Impact of early initiation of sodium-glucose cotransporter 2 inhibitor on cardiovascular outcomes in people with diabetes and known or at risk of atherosclerotic cardiovascular disease: Propensity score matched analysis.

Abstract

We aimed to evaluate the impact of early initiation of sodium-glucose cotransporter 2 inhibitors (SGLT2i) on cardiovascular (CV) outcomes in people with type 2 diabetes (T2D) with known or at risk of atherosclerotic cardiovascular disease (ASCVD). T2D with first prescription of SGLT2i (Dx-to-Rx time) ≤12 months were matched with >12 months using propensity score derived from logistic regression. T2D were divided into 3 groups: (i) known ASCVD; (ii) additional CV risk factor(s) and; (iii) without ASCVD or additional CV risk factors. Incidence rates of 3-point major adverse cardiovascular events (MACE, including non-fatal stroke, non-fatal myocardial infarction and CV death) were compared between Dx-to-Rx time ≤12 months and >12 months across 3 subgroups. Median follow-up was 2.8 years (IQR 2.2 to 3.4).

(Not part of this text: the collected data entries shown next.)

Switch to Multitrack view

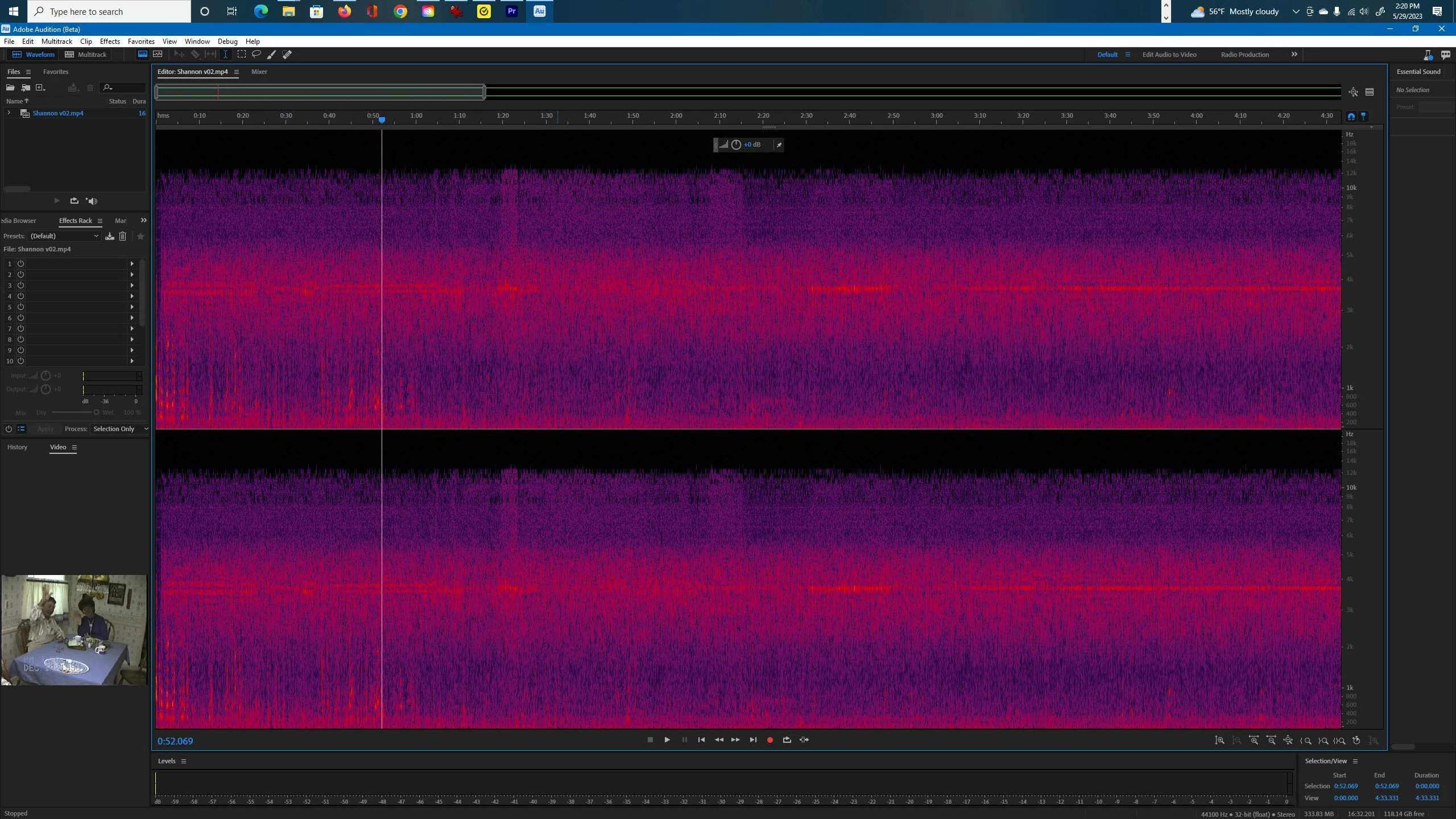point(86,55)
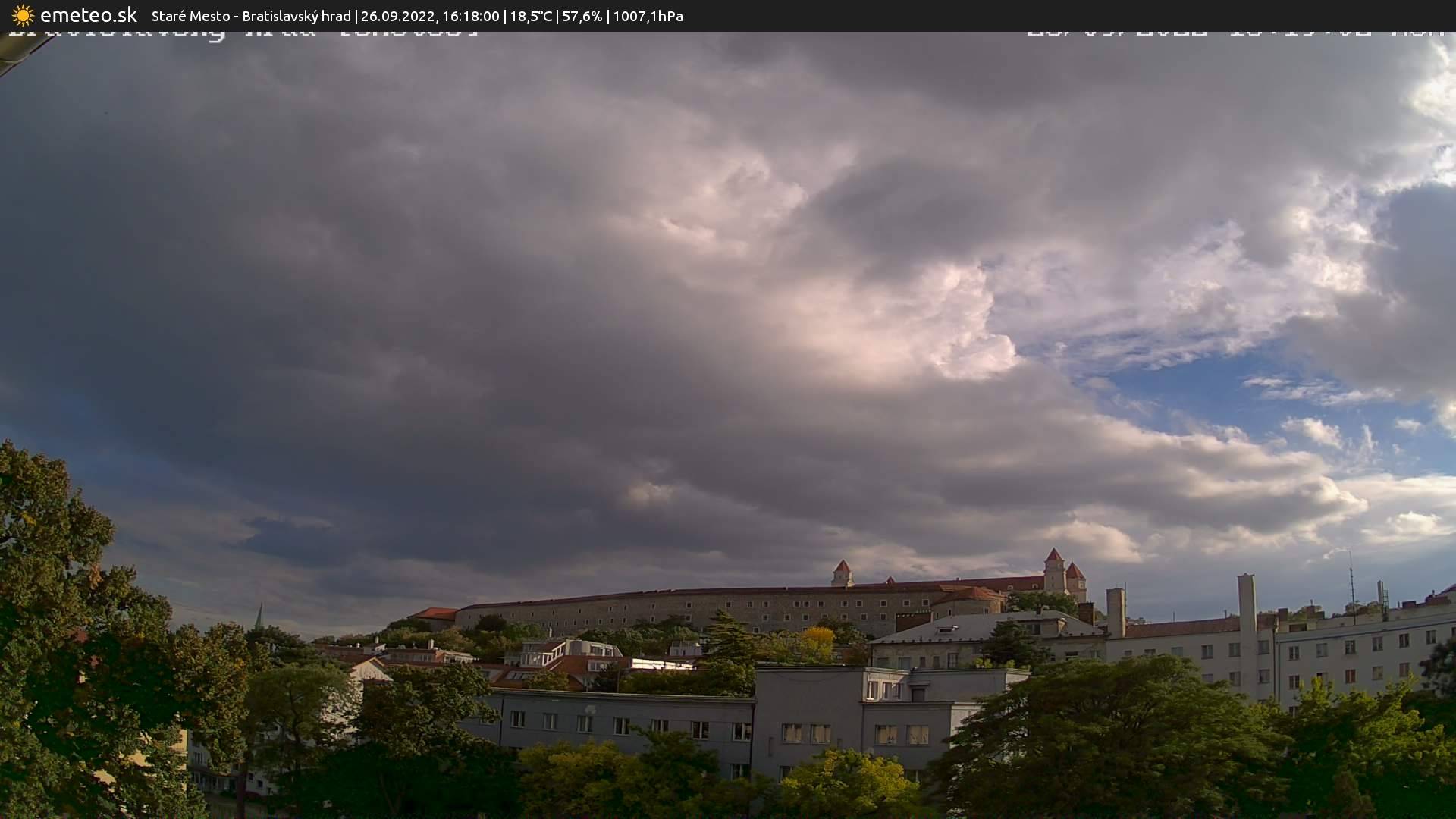Select the Staré Mesto - Bratislavský hrad title
The height and width of the screenshot is (819, 1456).
click(251, 16)
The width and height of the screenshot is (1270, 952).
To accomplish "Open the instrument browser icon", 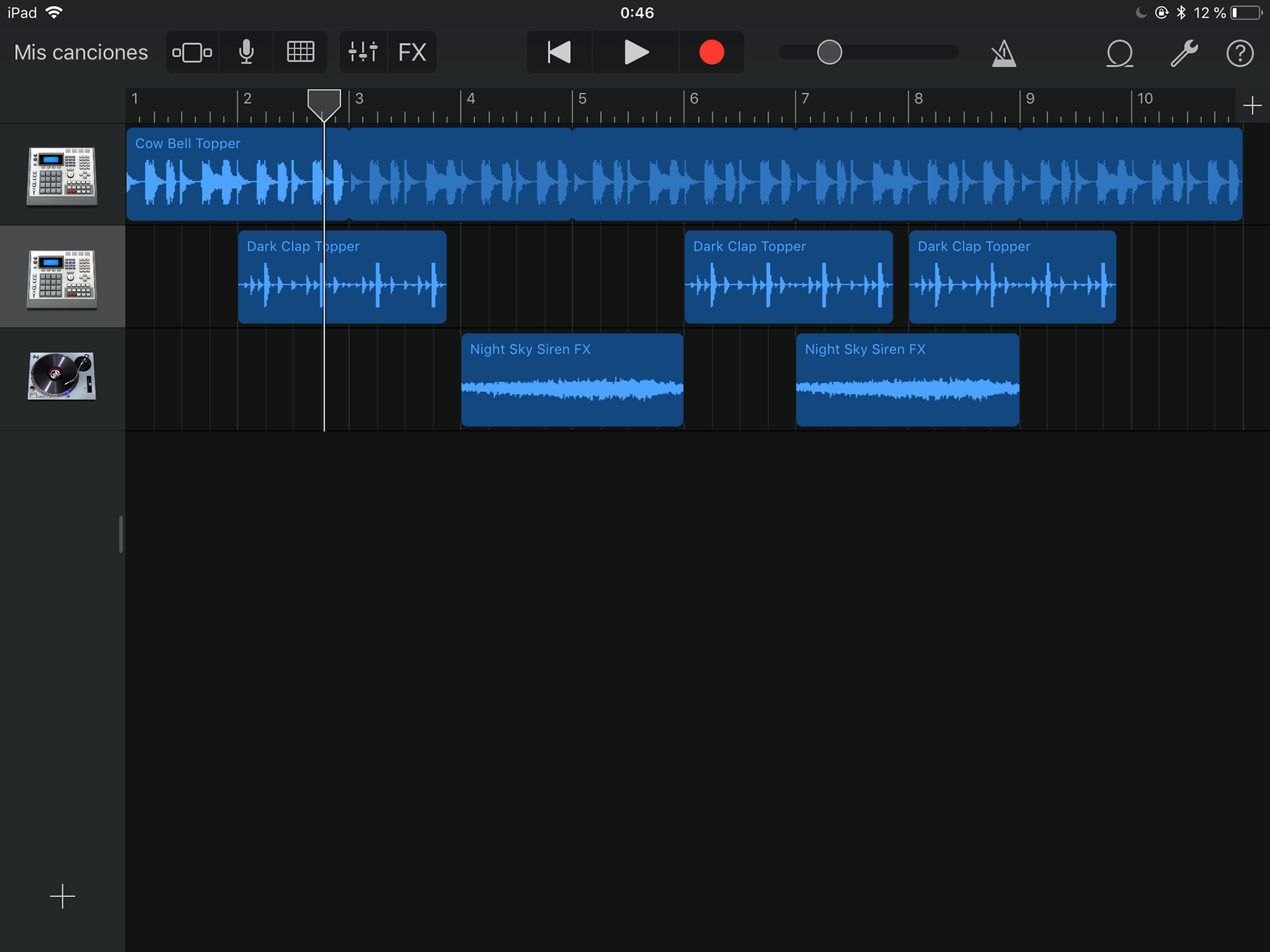I will [x=192, y=52].
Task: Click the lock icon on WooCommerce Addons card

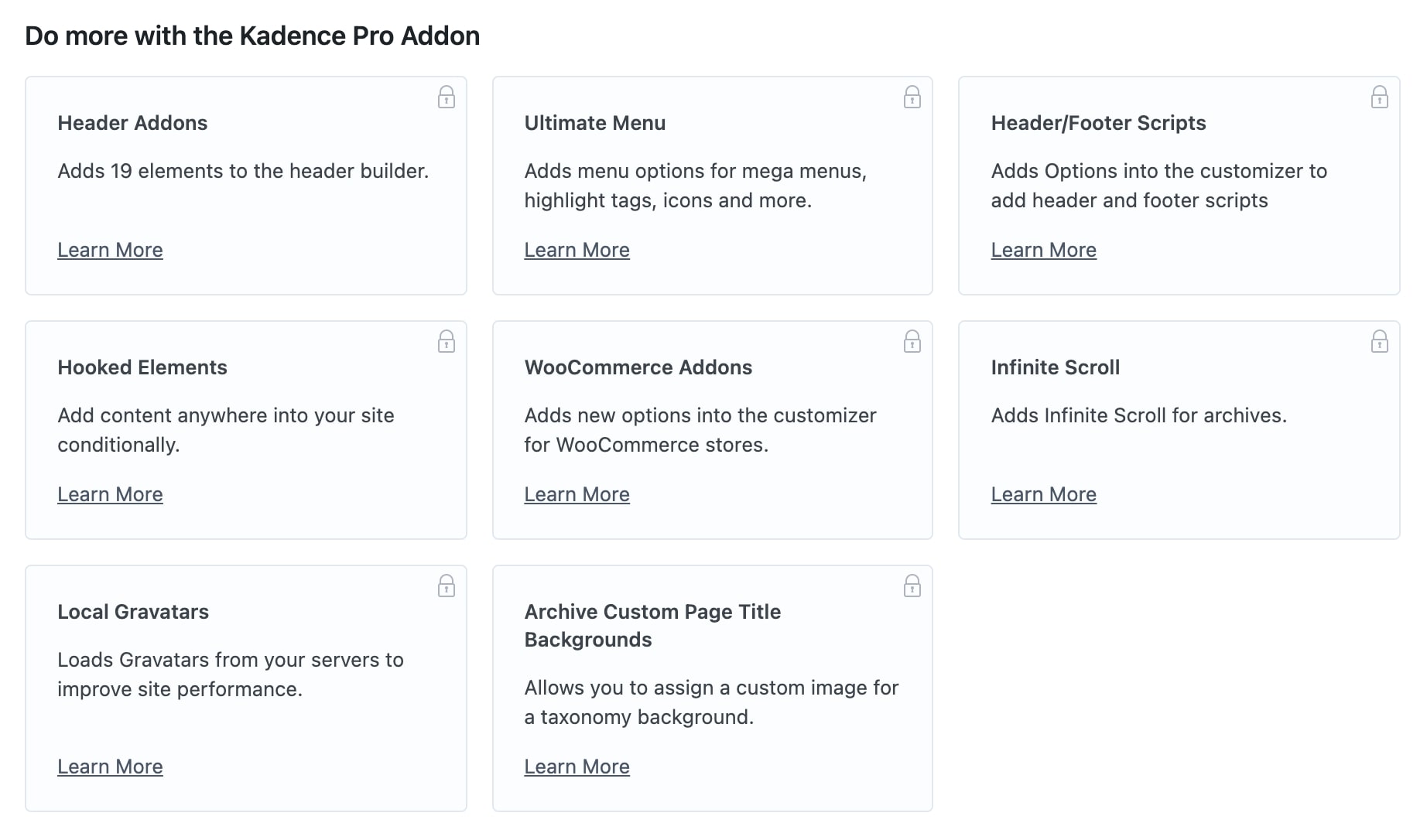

Among 29,309 T2D (mean age 57.6±11.4 years, 59.0% men), 23.6% had established ASCVD and 66.6% had additional CV risk factors. Overall, 19.0% of patients had Dx-to-Rx time ≤12 month which was associated with lower rates of MACE [hazard ratio (HR) = 0.27, 95%CI: 0.17-0.42]. Benefits of early initiation of SGLT2i was observed in patients with additional CV risk factors or known ASCVD but not in those without CV risk factors or ASCVD (P for interaction = 0.001). Early initiation of SGLT2 inhibitor was associated with lower MACE rates in T2D with known or at risk of ASCVD.